## TEXT SEGMENT:
October 19, 1998


Mr. Robert C. Galvin
44 Holmes Road
Ridgefield, CT  06877

Dear Bob:

     This will confirm the terms and conditions of employment between you and
Nine West Group Inc. (the "Company").  It is agreed as follows:

     1.  TERM.

          The Company shall employ you for a period from October 20, 1998, and
will end as of October 20, 2003.  Thereafter, your employment with the Company
will continue, and this agreement will be automatically renewed, for
successive two (2)-year terms unless either party to this agreement advises
the other in writing, at least six (6) months prior to the expiration of the
initial period or any renewal term, that such party does not wish to renew. 
Your employment may be terminated by the Company prior to the expiration of
the term of this agreement for Cause, as defined below, in which event no
further payments shall be made to you following such termination except for
amounts due and owing as of such date.  As used in this agreement, the term
"Cause" shall mean:  (a) your engaging in conduct that constitutes willful
misconduct or gross negligence in regard to this agreement; or (b) your
engaging in any conduct materially detrimental to the business, goodwill or
reputation of the Company; or (c) your conviction of a crime involving moral
turpitude; or (d) your violating any material provision of this agreement.

     2.  DUTIES.

               (a) You shall render services to the Company as Executive Vice
President, Chief Financial Officer and Treasurer.  Your services shall be
rendered in accordance with such rules and instructions as the Company shall
establish from time to time.  You shall also perform such other executive and
administrative duties as may be assigned to you from time to time by the
Chairman of the Board of Directors, Chief Executive Officer, President, and/or
the Board of Directors of the Company.

## GIVEN DATA:
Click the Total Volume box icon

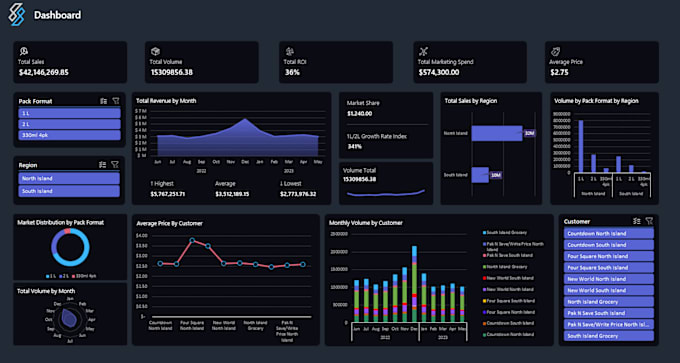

## REQUIRED WORK:
1: In the employment letter, how long before the initial period or a renewal term expires must either party give written notice that it does not wish to renew?
2: Do these statements agree with the employment letter? Answer yes or no for each, quoting the words that decide it. (a) The initial period of employment ends as of October 20, 2003. (b) After the initial period, the agreement renews for successive three-year terms. (c) The position to be held is Chief Operating Officer.
3: Write the next part of the employment letter, picking up after its final sentence.
The listing has no connection to the employment letter.

## FINAL ANSWERS:
1: At least six (6) months before it expires.

2:
(a) Yes: "will end as of October 20, 2003."
(b) No: "for successive two (2)-year terms"
(c) No: "as Executive Vice President, Chief Financial Officer and Treasurer."

3:
               (b) In the event that your duties, position or title undergo
changes in the course of your employment with the Company in ways not
expressly provided for in this agreement, such changes shall not constitute a
rescission of this agreement, or of any other terms hereof, and the agreement
shall remain in full force and effect as to all terms not affected by such
changes; provided, however, that any such new duties, position or title shall
be consistent with your current role, responsibilities and executive status. 
In the event that such new duties, position, or title are inconsistent with
your current role, responsibilities and executive status or you are terminated
by the Company or the Board of Directors without cause, then you shall be 
paid your salary and target bonuses for the remaining term of this agreement
in a lump sum upon such event.

     3. COMPENSATION.

          (a) SALARY.  Your salary will be $450,000 per annum, with such
salary increased annually, by an amount at least equal to the Cost-of-Living
Factor multiplied by your then current salary; provided, however, you shall be
entitled to a salary increase by an amount not less than 5% per year.  The
Cost-of-Living Factor shall be a fraction (i) the numerator of which will be
the Cost-of-Living Index at September 1 of the 12-month period immediately
preceding such 12-month period.  The Cost-of-Living Index for purposes of this
calculation will be the Consumer Price Index for all Urban Consumers, New York
- - Northern New Jersey - Long Island, NY-NJ-CT (1982-84 = 100), published by
the Bureau of Labor Statistics, or if such Index shall cease to be published,
then the Cost-of-Living Index shall be such fair equivalent index as the
Company and you select.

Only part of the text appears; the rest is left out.